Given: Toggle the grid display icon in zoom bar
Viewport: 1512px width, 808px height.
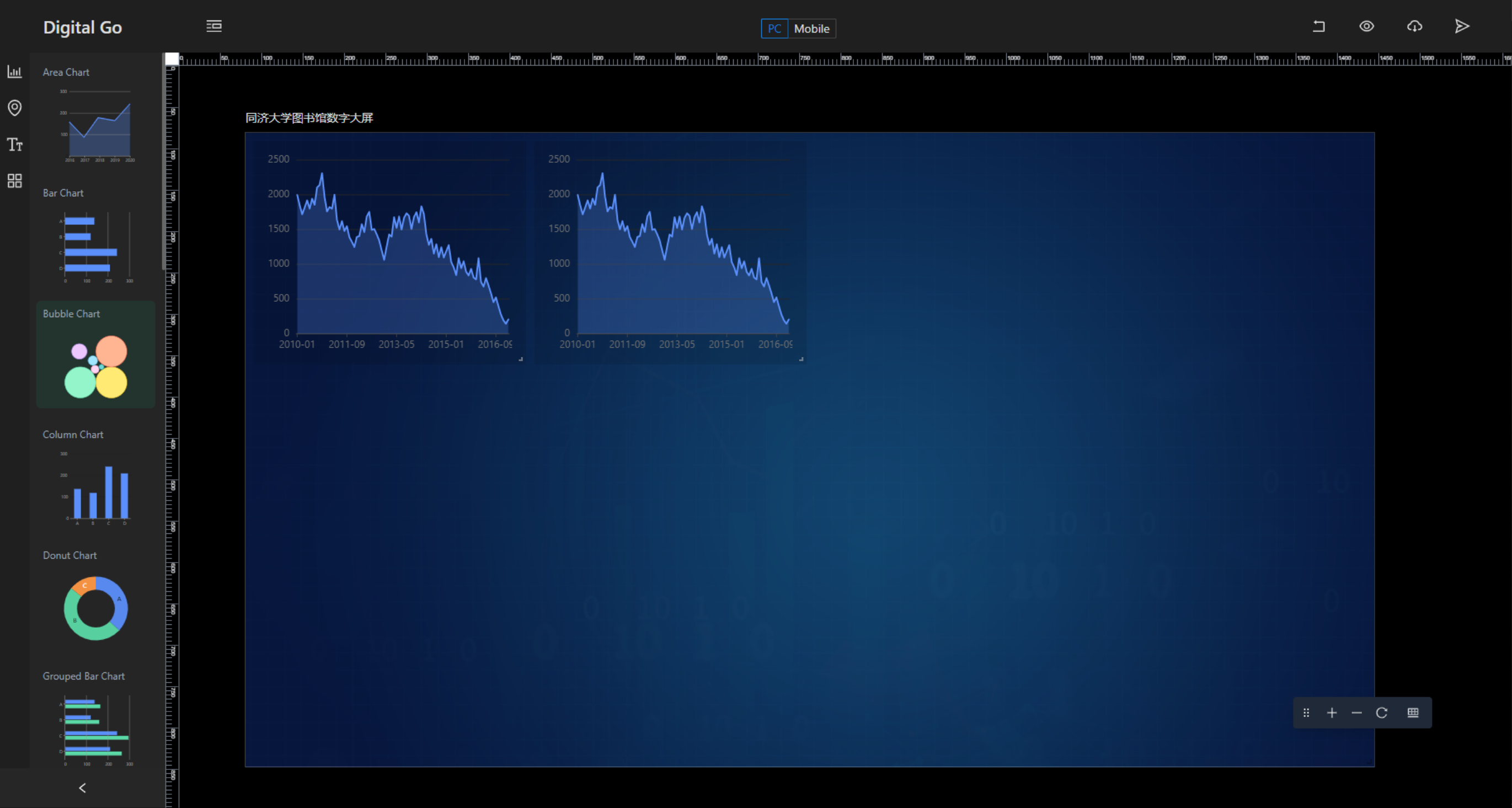Looking at the screenshot, I should pyautogui.click(x=1413, y=713).
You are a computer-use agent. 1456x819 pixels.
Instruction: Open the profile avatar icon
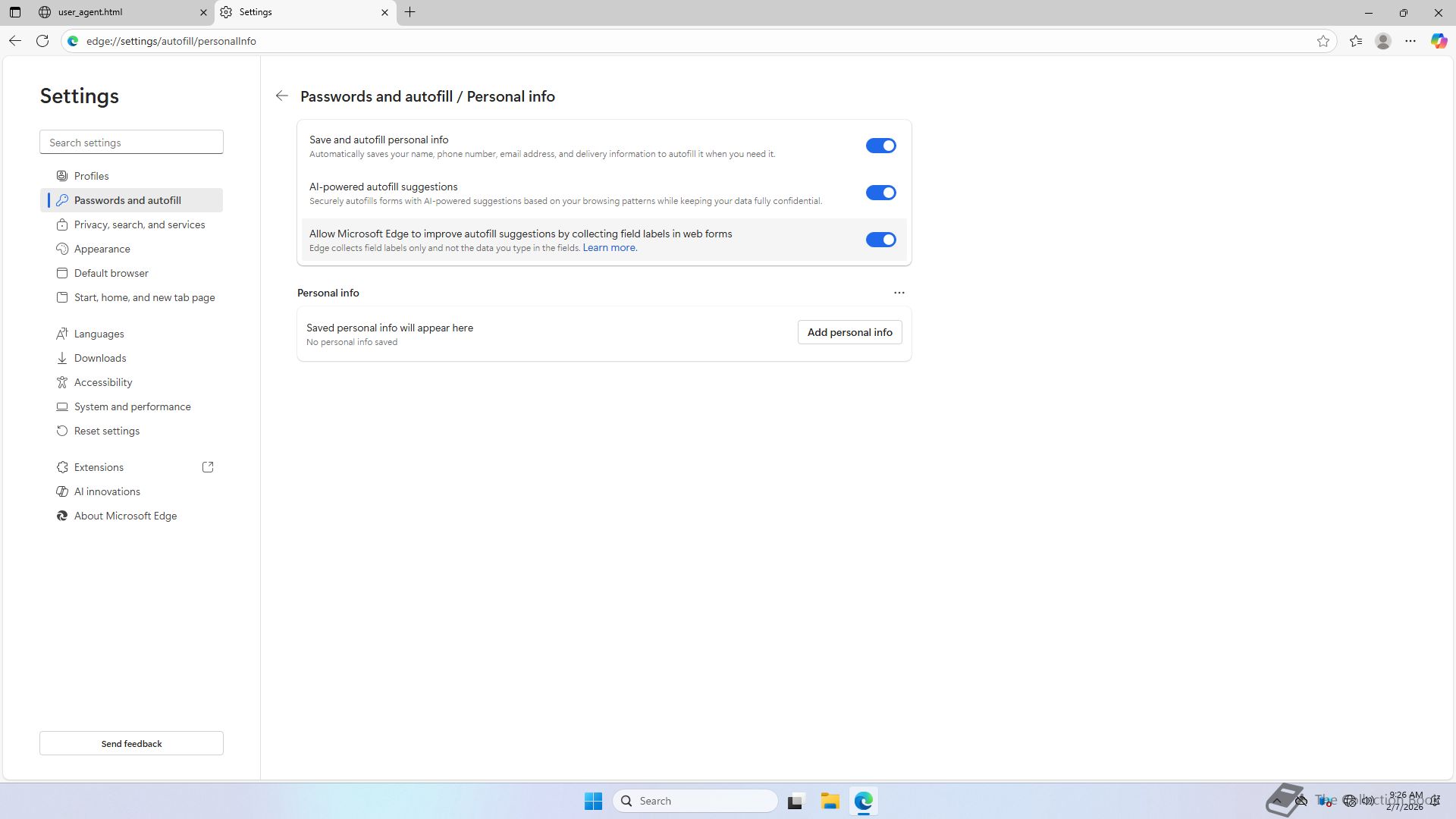coord(1383,41)
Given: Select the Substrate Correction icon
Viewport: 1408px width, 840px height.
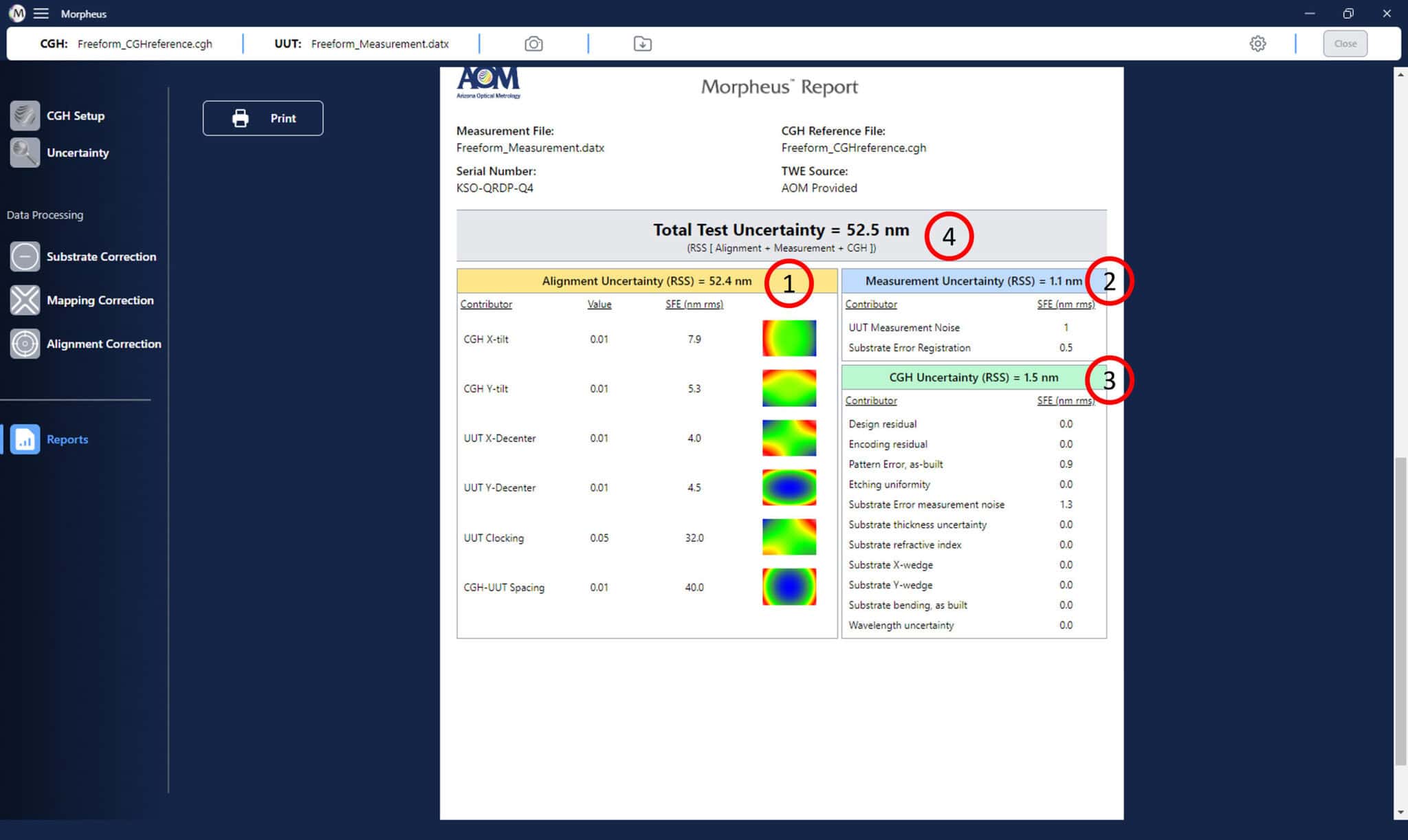Looking at the screenshot, I should [25, 256].
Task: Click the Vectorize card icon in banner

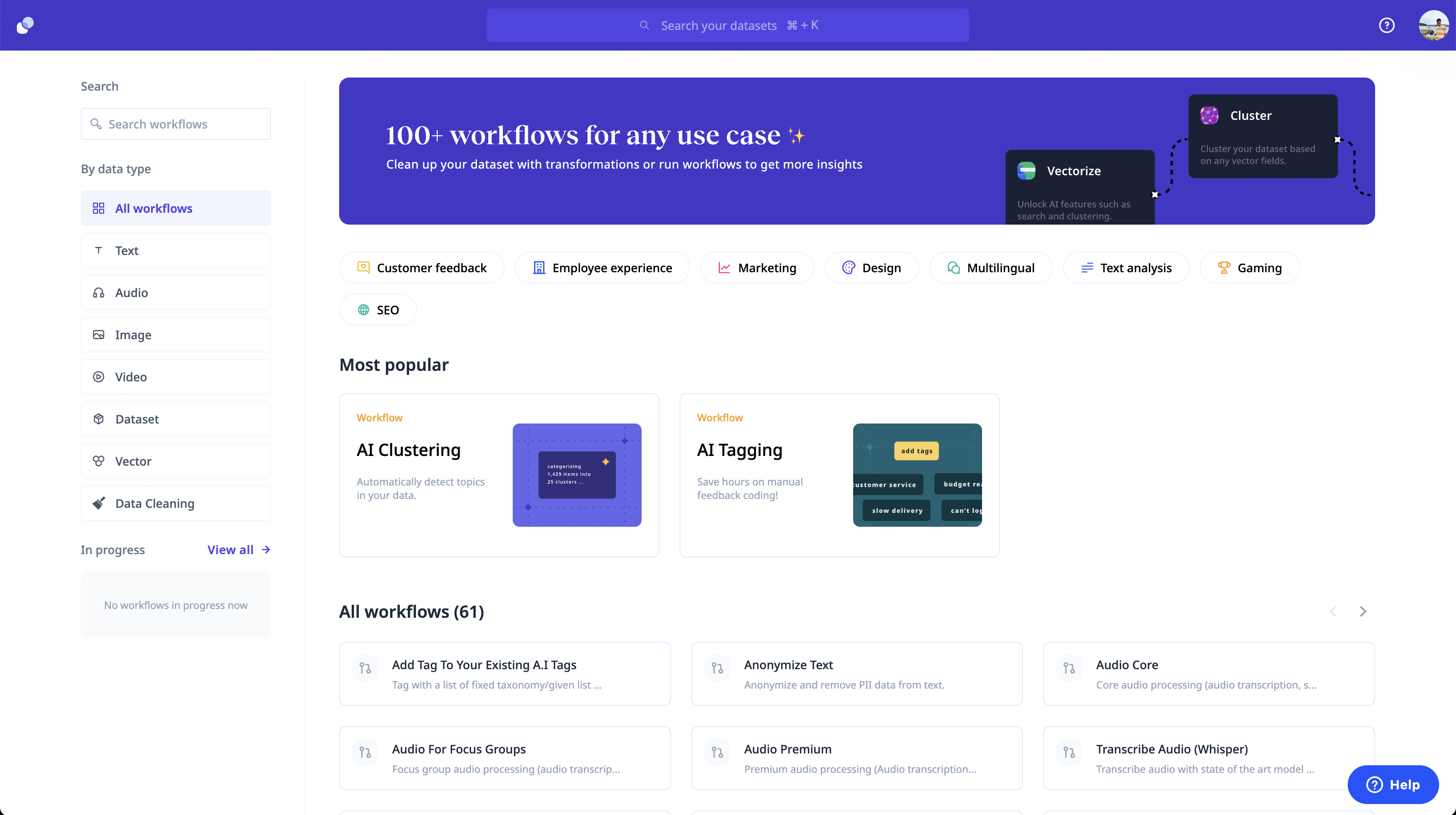Action: tap(1026, 171)
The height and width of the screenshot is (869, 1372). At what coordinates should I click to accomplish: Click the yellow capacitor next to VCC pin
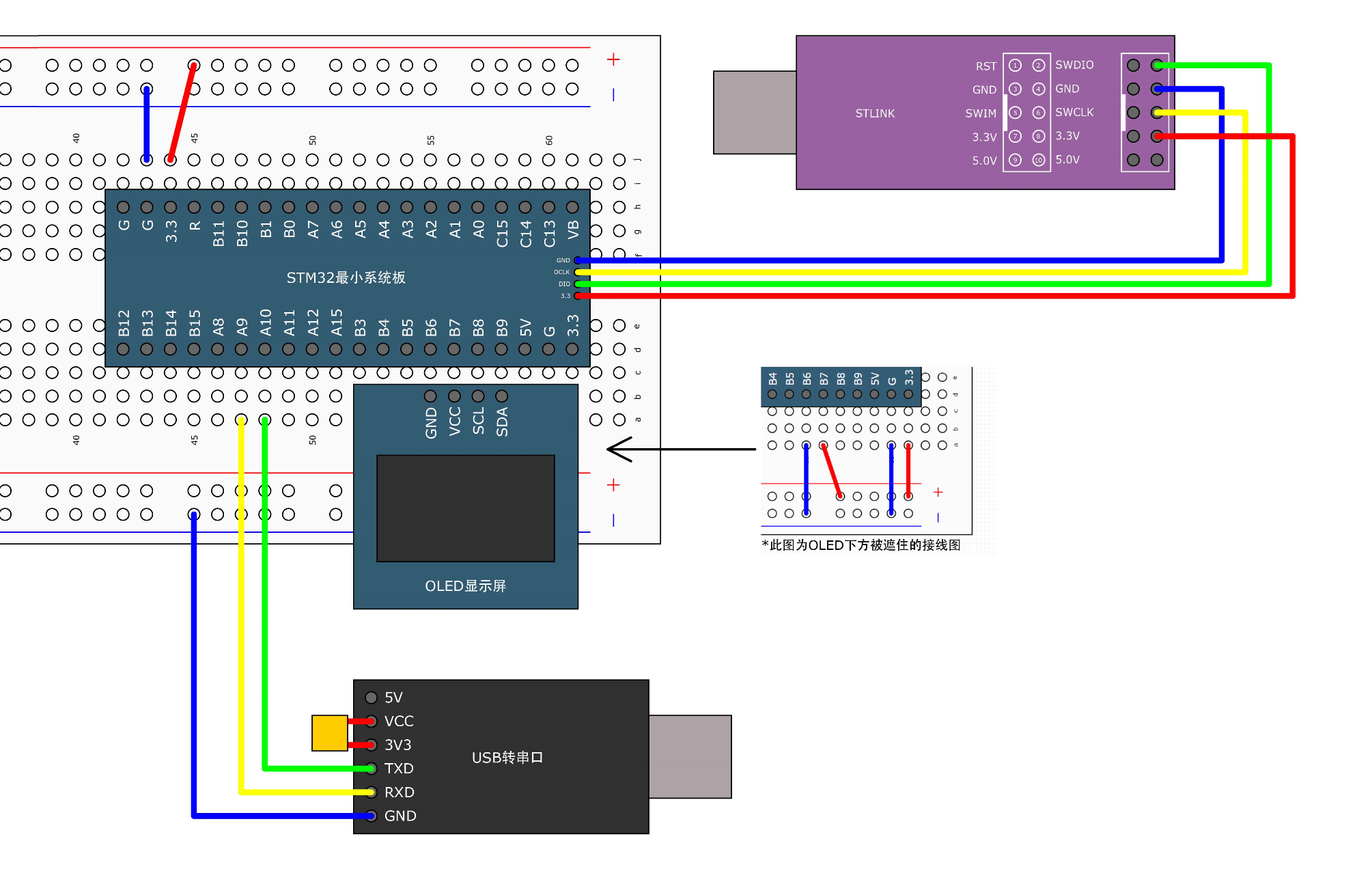(328, 732)
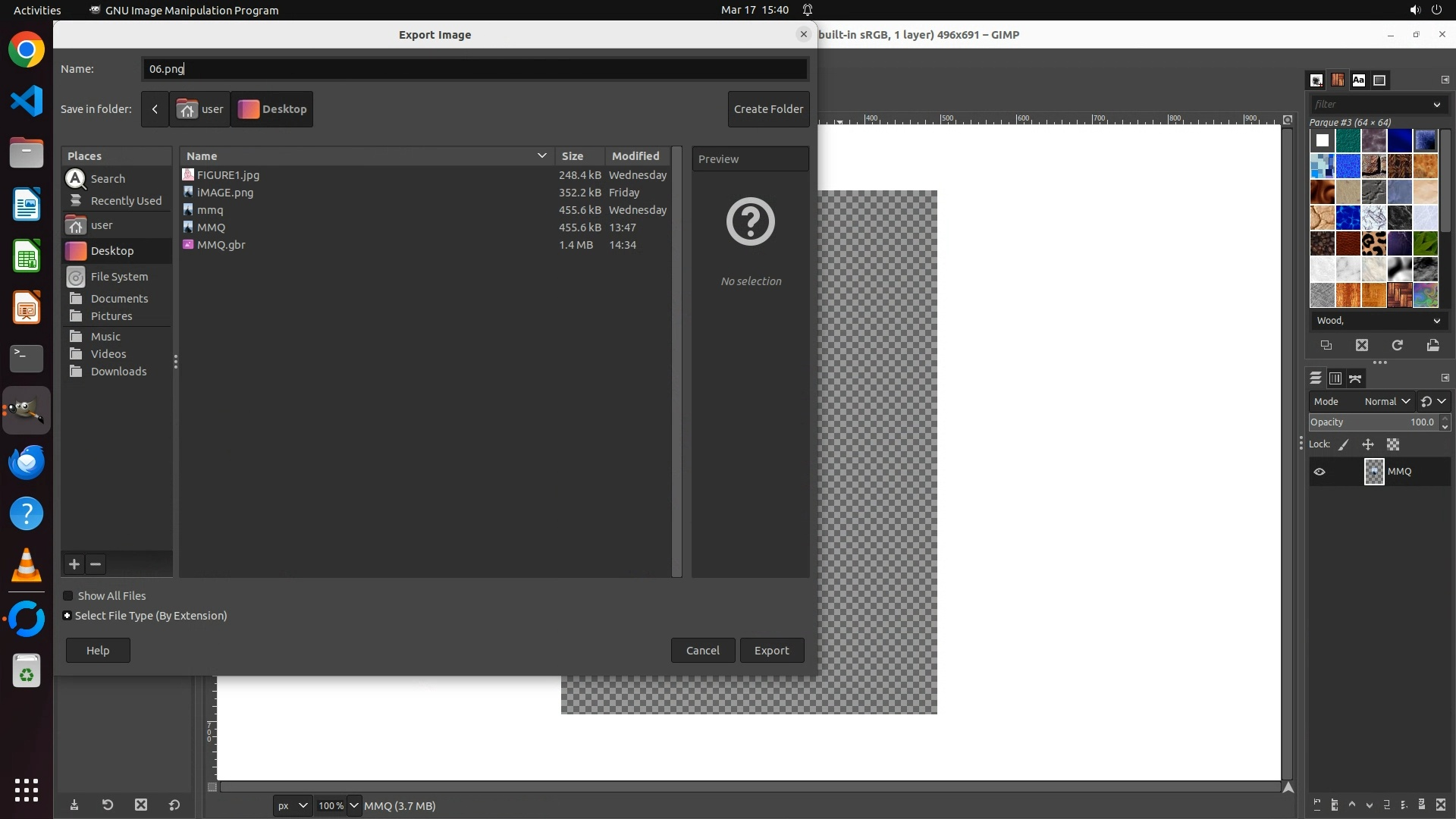The height and width of the screenshot is (819, 1456).
Task: Click Open pattern as image icon
Action: [1432, 346]
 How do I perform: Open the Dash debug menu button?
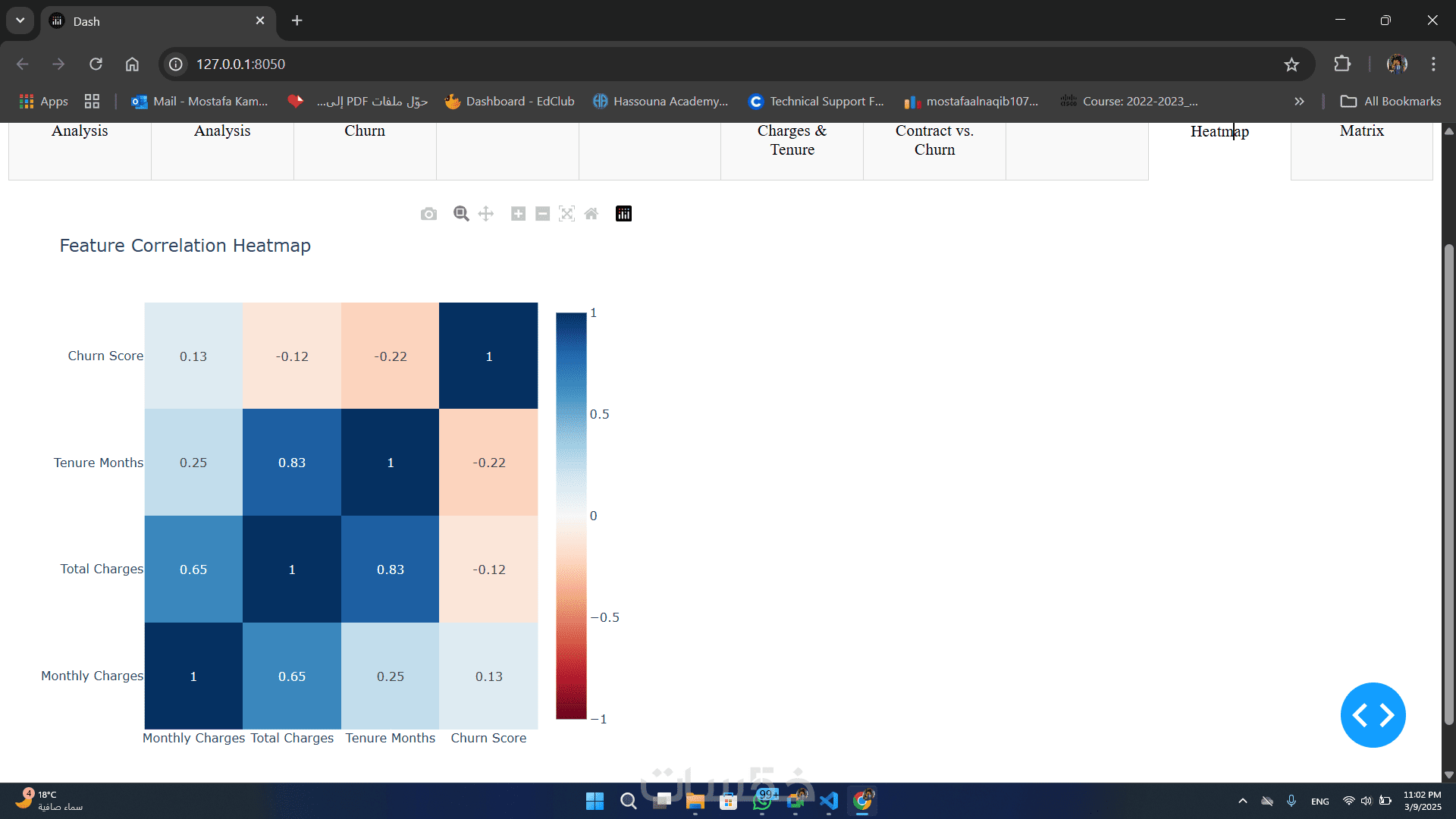[x=1373, y=714]
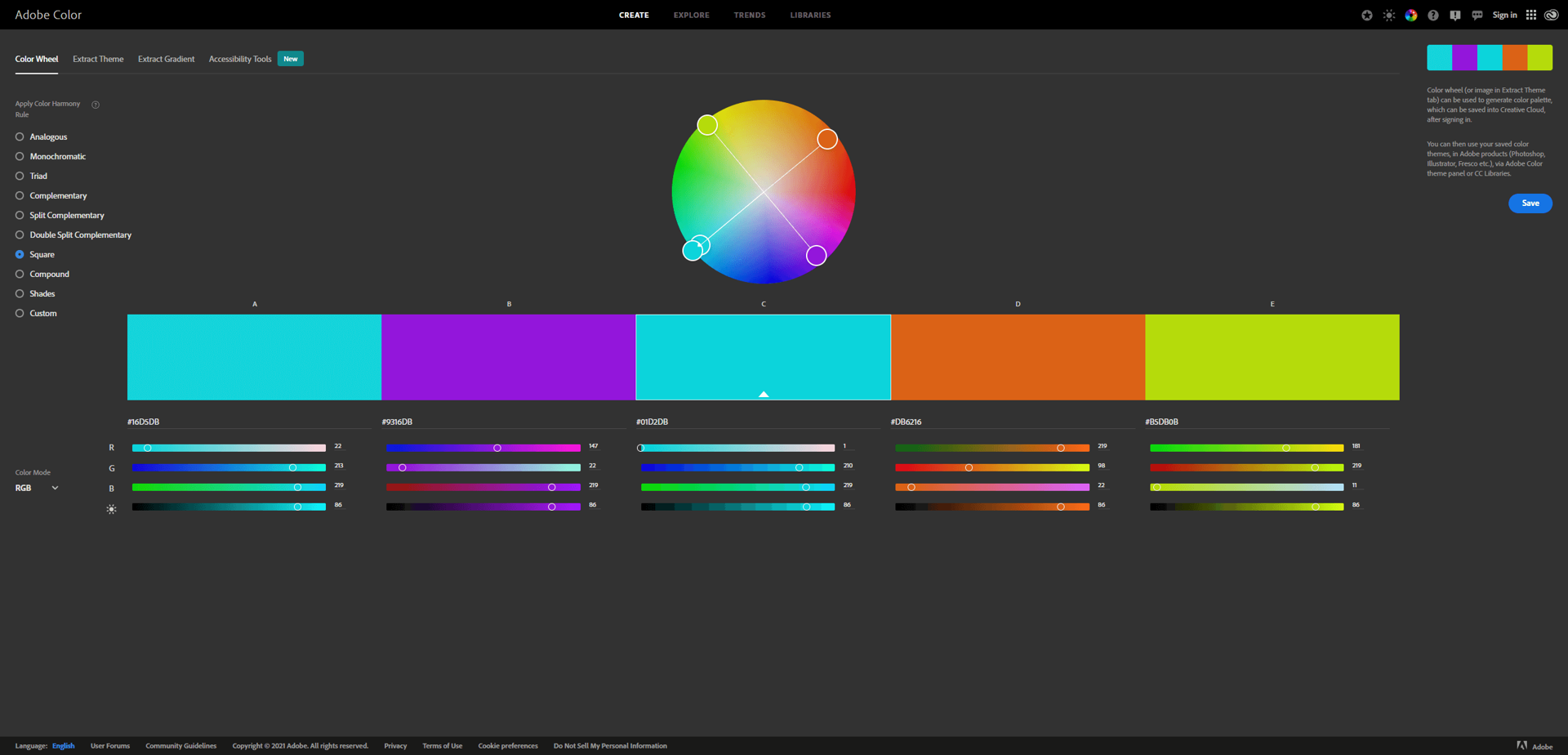Toggle the light/dark theme sun icon
Screen dimensions: 1568x755
click(x=1388, y=15)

▬▬▬▬▬▬▬▬▬▬

> [What to produce]:
Make an exact copy of the records above. Keep out every picture.

> [Response for this exercise]:
Given: Toggle the grid display icon in zoom bar
Viewport: 1512px width, 808px height.
Looking at the screenshot, I should pyautogui.click(x=1413, y=713).
You are a computer-use agent. 1456x819 pixels.
Instruction: Open the profile avatar icon
coord(1383,41)
Given: Select the Substrate Correction icon
Viewport: 1408px width, 840px height.
Looking at the screenshot, I should [25, 256].
Task: Click the Vectorize card icon in banner

Action: tap(1026, 171)
The height and width of the screenshot is (869, 1372). At what coordinates should I click to accomplish: Click the yellow capacitor next to VCC pin
(328, 732)
The height and width of the screenshot is (819, 1456).
Task: Click Open pattern as image icon
Action: [1432, 346]
 How do I perform: Open the Dash debug menu button?
[x=1373, y=714]
Toggle the light/dark theme sun icon
Screen dimensions: 1568x755
click(x=1388, y=15)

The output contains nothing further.